Seven West Media boss warns profits could be down 10% for first half
Seven West media CEO Tim Worner has today warned profits for the six months to December could be down as much as 10 per cent on the same period last year but has promised to slash costs to compensate.
At the company’s AGM this morning Worner pointed to the “unexpected softness in the television advertising market in the first half and our response to it” as a reason for the drop in profits, saying they now expect the TV ad market to be “flat to slightly negative in the 2015 financial year”.
Pointing to changes he said the company would reduce its cost base, holding cost growth to 1 per cent, as opposed CPI-linked growth of around 2-3 per cent.
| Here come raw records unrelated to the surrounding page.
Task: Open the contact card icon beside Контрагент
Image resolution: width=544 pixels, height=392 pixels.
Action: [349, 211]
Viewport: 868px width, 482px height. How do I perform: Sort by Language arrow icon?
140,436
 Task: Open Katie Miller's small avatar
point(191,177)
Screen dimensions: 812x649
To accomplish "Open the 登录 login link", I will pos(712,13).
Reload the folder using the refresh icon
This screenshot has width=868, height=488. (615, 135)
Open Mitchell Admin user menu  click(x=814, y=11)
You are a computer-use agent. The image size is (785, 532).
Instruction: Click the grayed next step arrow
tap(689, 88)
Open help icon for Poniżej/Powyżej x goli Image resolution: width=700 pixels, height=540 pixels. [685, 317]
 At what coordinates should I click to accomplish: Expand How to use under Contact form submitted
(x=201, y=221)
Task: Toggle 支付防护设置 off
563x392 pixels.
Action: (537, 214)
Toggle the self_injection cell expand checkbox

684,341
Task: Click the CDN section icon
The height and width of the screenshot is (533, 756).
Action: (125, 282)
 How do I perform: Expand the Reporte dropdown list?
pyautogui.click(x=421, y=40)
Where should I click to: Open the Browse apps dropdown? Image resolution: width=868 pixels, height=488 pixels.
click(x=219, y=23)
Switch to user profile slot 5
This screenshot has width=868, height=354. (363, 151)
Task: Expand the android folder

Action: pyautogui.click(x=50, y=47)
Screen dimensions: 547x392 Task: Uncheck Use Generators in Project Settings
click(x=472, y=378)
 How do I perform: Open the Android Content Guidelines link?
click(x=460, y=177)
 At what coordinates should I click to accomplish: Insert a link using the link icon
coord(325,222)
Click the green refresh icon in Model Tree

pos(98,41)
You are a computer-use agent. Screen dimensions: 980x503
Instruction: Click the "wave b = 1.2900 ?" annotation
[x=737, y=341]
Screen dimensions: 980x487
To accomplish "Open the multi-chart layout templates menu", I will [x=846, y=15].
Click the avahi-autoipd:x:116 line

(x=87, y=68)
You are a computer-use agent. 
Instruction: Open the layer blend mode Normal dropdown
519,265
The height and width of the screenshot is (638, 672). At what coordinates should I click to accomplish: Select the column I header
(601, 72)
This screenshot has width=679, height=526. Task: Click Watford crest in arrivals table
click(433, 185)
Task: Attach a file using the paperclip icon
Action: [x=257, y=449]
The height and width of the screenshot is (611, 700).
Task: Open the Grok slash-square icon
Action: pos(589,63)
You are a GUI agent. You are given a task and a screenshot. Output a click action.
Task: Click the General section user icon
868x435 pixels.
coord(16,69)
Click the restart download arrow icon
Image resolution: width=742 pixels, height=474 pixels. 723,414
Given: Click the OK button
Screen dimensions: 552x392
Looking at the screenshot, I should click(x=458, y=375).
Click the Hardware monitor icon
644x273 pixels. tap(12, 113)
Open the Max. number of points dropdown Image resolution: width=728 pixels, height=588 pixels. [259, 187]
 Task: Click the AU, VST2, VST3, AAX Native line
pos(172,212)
The company’s half-year profits were $150m last year.
He added: “Advertising revenue trends in our publishing businesses have improved as expected when compared to last year, although these changes are less significant in the West Australian Newspapers business than in Pacific Magazines.
“Looking at the market more generally, we remain comfortable with the full year outlook we gave at our 2014 financial year results presentation, namely: for a continuation of trend in newspapers and an improvement in trend of magazines.
“As a result of the cost reductions, I have referred to, we are revising our cost guidance and now expect growth in group operating costs to be around 1% for the 2015 financial year, down from our previous guidance which was around CPI levels.
“When we put the changes to the market forecasts and the improved cost position together, we remain comfortable that the fully year underlying net profit will be within the range of market estimates.”
Alex Hayes
If we hear Seven profits may be down by 10% as lead network – I cannot image how Ten would be trading as a distance third !
This would worry potential bidders.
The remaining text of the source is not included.